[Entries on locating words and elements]

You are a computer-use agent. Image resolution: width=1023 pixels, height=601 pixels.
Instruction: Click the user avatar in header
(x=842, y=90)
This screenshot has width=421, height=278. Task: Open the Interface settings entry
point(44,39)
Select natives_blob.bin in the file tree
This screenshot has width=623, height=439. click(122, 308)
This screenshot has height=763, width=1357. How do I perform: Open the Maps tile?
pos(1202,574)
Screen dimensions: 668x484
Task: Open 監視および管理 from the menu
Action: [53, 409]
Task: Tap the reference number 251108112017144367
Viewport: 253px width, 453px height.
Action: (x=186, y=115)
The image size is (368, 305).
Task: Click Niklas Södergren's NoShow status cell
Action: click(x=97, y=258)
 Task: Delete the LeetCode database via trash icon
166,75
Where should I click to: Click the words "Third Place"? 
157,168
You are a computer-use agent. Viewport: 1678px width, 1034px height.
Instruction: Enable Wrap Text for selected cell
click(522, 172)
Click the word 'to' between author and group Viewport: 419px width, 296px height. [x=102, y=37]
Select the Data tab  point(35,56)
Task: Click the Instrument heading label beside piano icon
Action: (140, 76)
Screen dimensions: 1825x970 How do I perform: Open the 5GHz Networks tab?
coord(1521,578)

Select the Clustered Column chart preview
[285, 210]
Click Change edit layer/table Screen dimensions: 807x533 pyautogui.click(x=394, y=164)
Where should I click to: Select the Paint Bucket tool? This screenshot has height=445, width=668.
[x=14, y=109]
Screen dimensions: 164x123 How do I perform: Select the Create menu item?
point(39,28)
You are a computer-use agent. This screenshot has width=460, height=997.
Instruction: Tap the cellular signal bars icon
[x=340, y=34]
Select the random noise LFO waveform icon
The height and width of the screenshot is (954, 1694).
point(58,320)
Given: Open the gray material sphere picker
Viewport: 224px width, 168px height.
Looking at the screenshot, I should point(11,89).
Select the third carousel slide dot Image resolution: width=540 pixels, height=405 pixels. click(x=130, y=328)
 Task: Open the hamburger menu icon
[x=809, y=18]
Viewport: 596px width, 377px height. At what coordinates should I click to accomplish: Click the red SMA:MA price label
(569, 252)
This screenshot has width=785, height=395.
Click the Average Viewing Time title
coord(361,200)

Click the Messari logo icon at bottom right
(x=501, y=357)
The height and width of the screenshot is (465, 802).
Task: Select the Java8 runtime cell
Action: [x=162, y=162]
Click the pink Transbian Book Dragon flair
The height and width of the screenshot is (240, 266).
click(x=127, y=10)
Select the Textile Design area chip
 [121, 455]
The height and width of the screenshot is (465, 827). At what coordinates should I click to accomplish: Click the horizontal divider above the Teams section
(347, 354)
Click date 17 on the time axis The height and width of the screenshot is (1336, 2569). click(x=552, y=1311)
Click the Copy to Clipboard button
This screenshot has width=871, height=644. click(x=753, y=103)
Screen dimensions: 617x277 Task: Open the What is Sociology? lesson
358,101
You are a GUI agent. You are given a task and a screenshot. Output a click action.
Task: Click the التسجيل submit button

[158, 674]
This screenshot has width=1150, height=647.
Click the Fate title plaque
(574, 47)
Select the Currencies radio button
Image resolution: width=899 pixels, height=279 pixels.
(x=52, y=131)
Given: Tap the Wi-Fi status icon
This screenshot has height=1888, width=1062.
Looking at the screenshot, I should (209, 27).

WORK TO DO: Please convert the material above into a JSON list of strings, one string per line, omitting any blank lines.

RESPONSE TO THE TASK:
[
  "You are a computer-use agent. Image resolution: width=1023 pixels, height=601 pixels.",
  "Instruction: Click the user avatar in header",
  "(x=842, y=90)",
  "This screenshot has width=421, height=278. Task: Open the Interface settings entry",
  "point(44,39)",
  "Select natives_blob.bin in the file tree",
  "This screenshot has width=623, height=439. click(122, 308)",
  "This screenshot has height=763, width=1357. How do I perform: Open the Maps tile?",
  "pos(1202,574)",
  "Screen dimensions: 668x484",
  "Task: Open 監視および管理 from the menu",
  "Action: [53, 409]",
  "Task: Tap the reference number 251108112017144367",
  "Viewport: 253px width, 453px height.",
  "Action: (x=186, y=115)",
  "The image size is (368, 305).",
  "Task: Click Niklas Södergren's NoShow status cell",
  "Action: click(x=97, y=258)",
  " Task: Delete the LeetCode database via trash icon",
  "166,75",
  "Where should I click to: Click the words \"Third Place\"? ",
  "157,168",
  "You are a computer-use agent. Viewport: 1678px width, 1034px height.",
  "Instruction: Enable Wrap Text for selected cell",
  "click(522, 172)",
  "Click the word 'to' between author and group Viewport: 419px width, 296px height. [x=102, y=37]",
  "Select the Data tab  point(35,56)",
  "Task: Click the Instrument heading label beside piano icon",
  "Action: (140, 76)",
  "Screen dimensions: 1825x970 How do I perform: Open the 5GHz Networks tab?",
  "coord(1521,578)",
  "Select the Clustered Column chart preview",
  "[285, 210]",
  "Click Change edit layer/table Screen dimensions: 807x533 pyautogui.click(x=394, y=164)",
  "Where should I click to: Select the Paint Bucket tool? This screenshot has height=445, width=668.",
  "[x=14, y=109]",
  "Screen dimensions: 164x123 How do I perform: Select the Create menu item?",
  "point(39,28)",
  "You are a computer-use agent. This screenshot has width=460, height=997.",
  "Instruction: Tap the cellular signal bars icon",
  "[x=340, y=34]",
  "Select the random noise LFO waveform icon",
  "The height and width of the screenshot is (954, 1694).",
  "point(58,320)",
  "Given: Open the gray material sphere picker",
  "Viewport: 224px width, 168px height.",
  "Looking at the screenshot, I should point(11,89).",
  "Select the third carousel slide dot Image resolution: width=540 pixels, height=405 pixels. click(x=130, y=328)",
  " Task: Open the hamburger menu icon",
  "[x=809, y=18]",
  "Viewport: 596px width, 377px height. At what coordinates should I click to accomplish: Click the red SMA:MA price label",
  "(569, 252)",
  "This screenshot has width=785, height=395.",
  "Click the Average Viewing Time title",
  "coord(361,200)",
  "Click the Messari logo icon at bottom right",
  "(x=501, y=357)",
  "The height and width of the screenshot is (465, 802).",
  "Task: Select the Java8 runtime cell",
  "Action: [x=162, y=162]",
  "Click the pink Transbian Book Dragon flair",
  "The height and width of the screenshot is (240, 266).",
  "click(x=127, y=10)",
  "Select the Textile Design area chip",
  " [121, 455]",
  "The height and width of the screenshot is (465, 827). At what coordinates should I click to accomplish: Click the horizontal divider above the Teams section",
  "(347, 354)",
  "Click date 17 on the time axis The height and width of the screenshot is (1336, 2569). click(x=552, y=1311)",
  "Click the Copy to Clipboard button",
  "This screenshot has width=871, height=644. click(x=753, y=103)",
  "Screen dimensions: 617x277 Task: Open the What is Sociology? lesson",
  "358,101",
  "You are a GUI agent. You are given a task and a screenshot. Output a click action.",
  "Task: Click the التسجيل submit button",
  "[158, 674]",
  "This screenshot has width=1150, height=647.",
  "Click the Fate title plaque",
  "(574, 47)",
  "Select the Currencies radio button",
  "Image resolution: width=899 pixels, height=279 pixels.",
  "(x=52, y=131)",
  "Given: Tap the Wi-Fi status icon",
  "This screenshot has height=1888, width=1062.",
  "Looking at the screenshot, I should (209, 27)."
]